俺前にホストやってたんだ。
まあ場所とかやばいんで一切書けないけどさ。

で、しばらく働いて、貢いでくれる女ができたんで、即効やめちゃったわけ。
女に金貰って、毎日パチやってたんだけど、ある日、店で打ってると女から携帯は入った。
周りうるせーから外に出たらさ、いきなり両腕固められた。
ガタイのいい人にね。

そんでバン(ワゴン車)に詰め込まれて、すぐ腹にパンチだよ。
声出す暇もない。
あっという間に手錠かけられて、頭にギリギリ何か押し付けられた。
鉄の筒みたいなもん。

バンの中には四人いた。
助手席のおっさんがゴルフボール出して、「口に入れろ、もっと痛い思いしてえか?」とか聞いてくる。
もう腹にパンチもらうの限界だったから、素直に従ったよ。

したら横のデブが俺の顔をガムテープでぐるぐる巻き。
かろうじて鼻はふさがれなかったけど、これスゲエ苦しいの。
何か必死に呼吸してるって感じ。

ヨダレとか出るんだけど、それを飲み込もうとすると、ゴルフボールも喉に入ってくる。
目も見えねえし、耳も聞こえねえ。
それが何時間続いたんだろう。

やっと車から降ろされ、連れて行かれたのは山の中。
テープ剥がされて見ると、当たりは真っ暗。
連中が持ってた懐中電灯でかろうじて周囲が分かる。
まばらに木が生えてて、秋だから虫が鳴いてた。

「何でこんな目にあわなきゃいけないんすか!?」

俺泣きながら聞いたね。
すると一人が答えた。

「このスコップで穴掘れ。
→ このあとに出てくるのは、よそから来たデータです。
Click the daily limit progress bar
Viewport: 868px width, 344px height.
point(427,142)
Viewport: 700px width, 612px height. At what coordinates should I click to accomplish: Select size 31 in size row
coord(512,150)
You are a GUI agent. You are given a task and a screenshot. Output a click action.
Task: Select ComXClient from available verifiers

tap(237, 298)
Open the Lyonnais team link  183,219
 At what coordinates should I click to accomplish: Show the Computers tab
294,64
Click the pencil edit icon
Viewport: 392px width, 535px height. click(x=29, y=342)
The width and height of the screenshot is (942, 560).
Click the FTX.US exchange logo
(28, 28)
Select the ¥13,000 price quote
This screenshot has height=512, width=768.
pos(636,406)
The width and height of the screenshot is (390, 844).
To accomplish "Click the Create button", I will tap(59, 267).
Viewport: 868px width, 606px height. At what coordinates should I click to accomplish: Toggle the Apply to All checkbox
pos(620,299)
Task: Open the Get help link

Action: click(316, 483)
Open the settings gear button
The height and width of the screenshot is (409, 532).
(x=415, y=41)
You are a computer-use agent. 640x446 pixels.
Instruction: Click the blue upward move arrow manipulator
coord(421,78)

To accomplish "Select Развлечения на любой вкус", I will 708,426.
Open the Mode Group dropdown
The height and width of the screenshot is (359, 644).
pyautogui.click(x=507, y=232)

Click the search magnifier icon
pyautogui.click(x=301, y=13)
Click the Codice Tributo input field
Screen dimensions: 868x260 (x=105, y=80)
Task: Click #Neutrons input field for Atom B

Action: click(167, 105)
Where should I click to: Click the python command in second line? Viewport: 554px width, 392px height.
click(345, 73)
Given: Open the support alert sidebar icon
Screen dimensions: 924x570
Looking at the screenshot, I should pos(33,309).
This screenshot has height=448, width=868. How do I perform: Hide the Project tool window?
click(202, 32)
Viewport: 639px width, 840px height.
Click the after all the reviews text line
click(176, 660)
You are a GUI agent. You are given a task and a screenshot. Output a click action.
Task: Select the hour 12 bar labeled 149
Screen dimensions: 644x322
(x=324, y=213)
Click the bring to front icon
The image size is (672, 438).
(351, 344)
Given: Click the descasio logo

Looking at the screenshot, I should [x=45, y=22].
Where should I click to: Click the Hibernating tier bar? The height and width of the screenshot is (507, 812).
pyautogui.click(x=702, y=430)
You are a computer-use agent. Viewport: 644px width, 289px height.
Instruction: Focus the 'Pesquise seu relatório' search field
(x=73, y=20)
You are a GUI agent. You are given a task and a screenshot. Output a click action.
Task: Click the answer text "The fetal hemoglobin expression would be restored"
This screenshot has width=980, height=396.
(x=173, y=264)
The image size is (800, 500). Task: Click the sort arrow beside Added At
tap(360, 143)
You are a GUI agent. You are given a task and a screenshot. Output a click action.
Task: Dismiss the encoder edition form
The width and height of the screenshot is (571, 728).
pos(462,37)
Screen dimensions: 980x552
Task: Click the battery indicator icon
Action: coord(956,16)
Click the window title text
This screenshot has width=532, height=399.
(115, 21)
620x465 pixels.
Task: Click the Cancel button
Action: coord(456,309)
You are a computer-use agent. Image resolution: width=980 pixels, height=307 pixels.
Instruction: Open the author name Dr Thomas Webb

そしたら教えてやる。それが嫌なら、答えは一生聞けないぞ」

あいつら何かゲレゲラ笑ってたけど、一人がドスのきいた声で、俺に穴掘らせんなよ、て凄んでた。

想像はついたよ、こりゃ女がらみだなって・・・。
あと逃げることも考えた。
でもすぐに無理だって諦めた。

なぜだか分かんないけど、最後の最後で、連中逃がしてくれるんじゃないかなとか甘い期待してたな。
そんで、俺すぐに穴掘ることにした。

後ろにドス声の下っ端がついて、懐中で俺の前を照らしてるんだが、どこら辺を掘ったらいいんだか。
俺はスコップを地面に突き立てて、軟らかそうな場所を探した。
すると、一メートル移動したくらいの場所がサクッといきそうだった。

真面目に仕事してます、みたいな感じでやったね。
相手に好感度もたれるの期待して。
そんで、しばらく掘り続けると、スコップの先が何かに当たった。

硬いもんじゃない。
土を払うようにして確かめてると、下っ端がいらついて声をかけた。

「もたもたすんなっ」て言われて、「何かあるんすよ」と俺。

懐中電灯で照らすと、そこに先客がいた。
俺は小便ちびってへたりこんだ・・・。

一瞬見えたのは、裸の背中。
それに紋々が入ってた。
同業者だったんだろうね。

結局、無事生きているんだが・・・詳しいことはマジで書けない。
この辺が限界なので勘弁してくれ。

とにかく俺が言えること・・・。

「普通に生きるっていうのは凄く幸せだ」ということ。